Love you blog....but I think you would have more sympathy for the US workers unemployed by that cheap Chinese goods...if you had not had a cushy job at Western Asset management, but rather worked in a New England textile factory. Ones perspective can change ones view completely.

Scott Grannis said...

MM: I think I have plenty of sympathy for those who lose their jobs, for whatever reason. Before I got that "cushy" job at Western Asset I spent 4 years in college and 4 years in graduate school. Along the way I lost three jobs because the companies I worked for couldn't compete. And before my job at Western became "cushy" I had put in another 10 years of on-the-job training, during which time I worked 10-12 hours per day. Yeah, I'm a cold-hearted SOB who's never suffered a day.

But you couldn't be expected to know that. What you overlook, however, is all the jobs that were created because cheap Chinese goods allowed consumers to spend more on other things. Econ 101 says that far more jobs were created than were lost. That is the nature of free markets and dynamic economies. That's the story of trade and progress, and it's been true for the entire course of modern civilization.

I don't feel in the least guilty for what I did or said, or for what happened to the very small percentage of the U.S. population that lost their jobs to cheap Chinese imports. As an economist I'm always looking to promote whatever raises living standards for the most people. I believe that a rising tide lifts all boats. I also believe that creative destruction is inevitable in the march to progress.

Sometimes life is unfair; get used to it.

Benjamin Cole said...

On the other hand, if the textile industry had followed the tech model, they should have said, "We need very cheap imported labor to compete."

And some sort of "textile bracero" program worked out, and very cheap labor imported into textile mills from India. Then we could have kept textiles in the Carolinas.

Funny, how the tech industry gets some points for its arguments, but the textile industry would have been laughed at,

So, is Don Trump right to subvert immigration law to get cheap imported skilled labor to the tech industry in Northern California? Trump wants to save domestic industry.

Interesting arguments.

steve said...

Total agreement Scott. The irony is that most of the DT supporters are the same people who shop at Walmart. Simply put, like the BS supporters, they are IGNORANT.

Benjamin Cole said...

I find better deals in the dollar stores.

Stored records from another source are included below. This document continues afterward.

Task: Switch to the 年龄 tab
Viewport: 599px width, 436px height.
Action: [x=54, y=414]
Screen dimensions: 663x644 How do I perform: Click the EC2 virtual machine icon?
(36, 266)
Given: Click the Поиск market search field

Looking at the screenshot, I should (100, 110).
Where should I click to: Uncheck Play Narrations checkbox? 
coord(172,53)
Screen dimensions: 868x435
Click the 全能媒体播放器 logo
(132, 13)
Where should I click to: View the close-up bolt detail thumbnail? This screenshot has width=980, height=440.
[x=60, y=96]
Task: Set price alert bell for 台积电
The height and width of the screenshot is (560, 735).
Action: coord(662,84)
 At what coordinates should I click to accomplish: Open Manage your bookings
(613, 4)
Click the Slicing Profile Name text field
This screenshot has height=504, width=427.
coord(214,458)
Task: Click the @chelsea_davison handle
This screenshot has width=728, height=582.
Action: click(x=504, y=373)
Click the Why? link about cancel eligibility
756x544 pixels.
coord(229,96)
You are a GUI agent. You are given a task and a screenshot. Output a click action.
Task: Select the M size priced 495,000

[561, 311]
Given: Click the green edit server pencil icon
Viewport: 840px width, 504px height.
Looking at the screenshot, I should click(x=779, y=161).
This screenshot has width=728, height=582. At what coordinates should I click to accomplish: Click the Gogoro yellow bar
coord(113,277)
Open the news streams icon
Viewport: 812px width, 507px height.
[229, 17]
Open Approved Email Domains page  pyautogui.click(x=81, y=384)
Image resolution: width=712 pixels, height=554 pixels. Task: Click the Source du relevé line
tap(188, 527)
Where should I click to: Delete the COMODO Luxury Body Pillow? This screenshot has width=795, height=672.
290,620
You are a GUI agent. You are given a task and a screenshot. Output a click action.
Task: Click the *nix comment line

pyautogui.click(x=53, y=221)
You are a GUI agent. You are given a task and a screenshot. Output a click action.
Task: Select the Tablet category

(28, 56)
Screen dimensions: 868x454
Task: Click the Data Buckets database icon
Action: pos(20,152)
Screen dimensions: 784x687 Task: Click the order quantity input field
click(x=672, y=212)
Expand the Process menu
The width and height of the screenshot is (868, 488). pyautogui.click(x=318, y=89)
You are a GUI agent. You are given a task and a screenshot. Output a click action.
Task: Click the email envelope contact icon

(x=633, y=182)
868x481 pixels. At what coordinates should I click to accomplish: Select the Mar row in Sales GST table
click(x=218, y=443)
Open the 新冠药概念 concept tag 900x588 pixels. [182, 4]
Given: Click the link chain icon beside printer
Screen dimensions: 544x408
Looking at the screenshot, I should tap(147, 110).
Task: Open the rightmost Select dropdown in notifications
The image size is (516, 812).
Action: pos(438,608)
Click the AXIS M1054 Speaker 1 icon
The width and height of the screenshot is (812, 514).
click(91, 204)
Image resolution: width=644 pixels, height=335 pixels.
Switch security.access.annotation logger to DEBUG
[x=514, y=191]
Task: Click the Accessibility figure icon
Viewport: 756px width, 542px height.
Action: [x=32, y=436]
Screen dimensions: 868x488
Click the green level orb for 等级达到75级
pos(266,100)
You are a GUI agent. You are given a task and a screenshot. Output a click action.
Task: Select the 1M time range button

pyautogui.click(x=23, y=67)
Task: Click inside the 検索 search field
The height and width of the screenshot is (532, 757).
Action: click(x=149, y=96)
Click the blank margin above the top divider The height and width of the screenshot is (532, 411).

Frozen in the North said...

Scott excellent Analysis. BTW il you look at Germany's entry into the Euro you find a similar situation; while the rest of Europe was happy to see net wealth rise by entering into the Euro overvaluing their national currencies thereby giving their citizen a large wealth effect, on their savings and salaries, the German undervalued the D-mark. The effect is that over the past 20 years Germany has become Europe's leading manufacturer.

Now again, the analogy is imperfect, but the impact of a weak DM on entry into the Euro has conveyed an advantage to Germany, that has persisted over the year as wages in Germany slowly rise to the European average. Germany, like China has transferred (invested) in the rest of Europe, until,they had enough -- hence the 2008/10 European debt crisis.

Again, the perspective is interesting because unlike China/USA the exchange rate has been pegged in Europe, but the consequences are similar Germany's industrial base has grown while that of its European partners has been destroyed. China is in a different place because it was not a mature economy, but exchange rate differentials can/do damage economies, in Europe there has been limited transfer of wealth, but China has destroyed a large part of America's manufacturing base -- today America is either creates high paying service sector jobs (not a lot) or a large number of minimum wage jobs, which has destroyed America's middle class.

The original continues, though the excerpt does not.